古来この辺りはしばしば大きな台風に悩まされてきました。これは台風の風で生じる竜巻を龍蛇に見たて、口の中に火を投げ入れて退治しようとする祭り。勢子たちが“え~いとな~ よ~いとな~”の掛け声で柱松を立てます。高さはほぼ30m。柱松には「巣」といわれるカゴがあり、それが大蛇の口に見立てられ、その中には燃えやすいように藁を敷いています。柱松の「巣」に向けて投げ入れが始まりました。彼らはぐるぐる小松明を振り回して思いっきり高く投げ、上から「巣」を狙います。小松明が「巣」に乗り、それは炎を上げ、柱松は燃え落ちました。

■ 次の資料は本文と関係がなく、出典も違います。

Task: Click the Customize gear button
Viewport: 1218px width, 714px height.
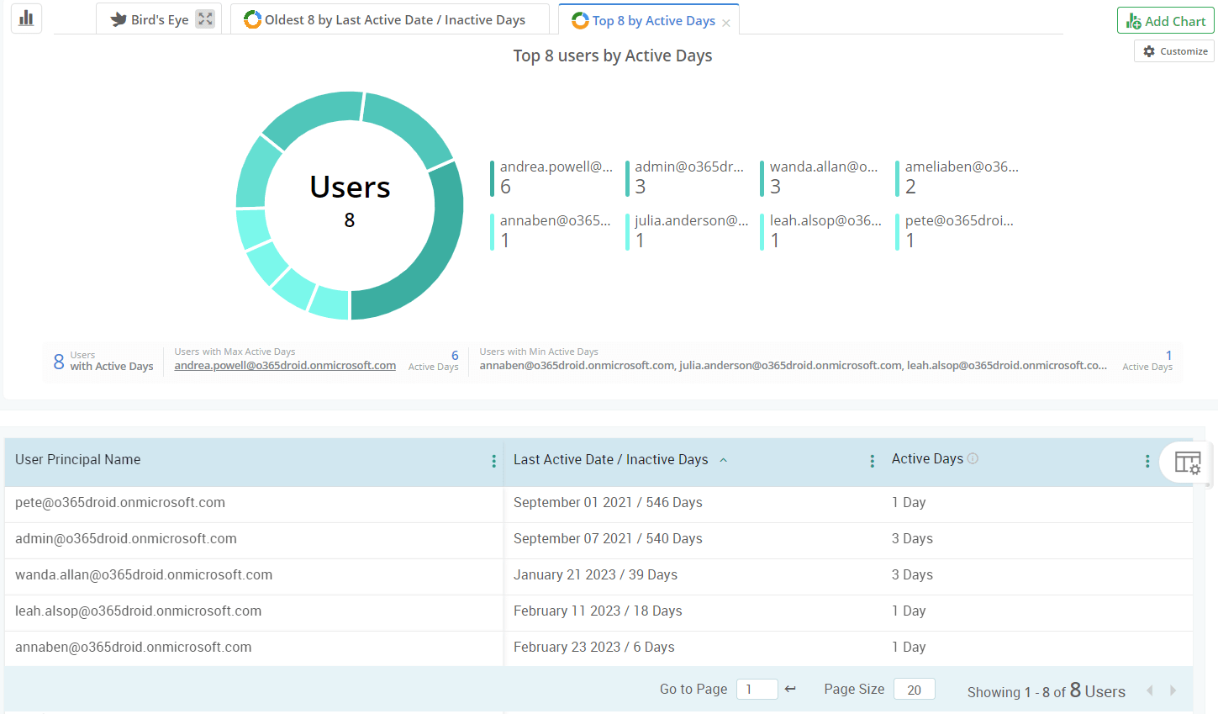Action: pos(1173,50)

これで龍蛇が退治され、地域に平安がもたらされるのです。

実施日/9月3日
場所/宮崎県串間市市木 岩折神社前 多目的運動広場
電話/0987-71-5011(串間市役所市木支所)
交通/JR日南線「南郷」駅下車

※変更になる場合もございますので、お出かけの際は事前にご確認ください。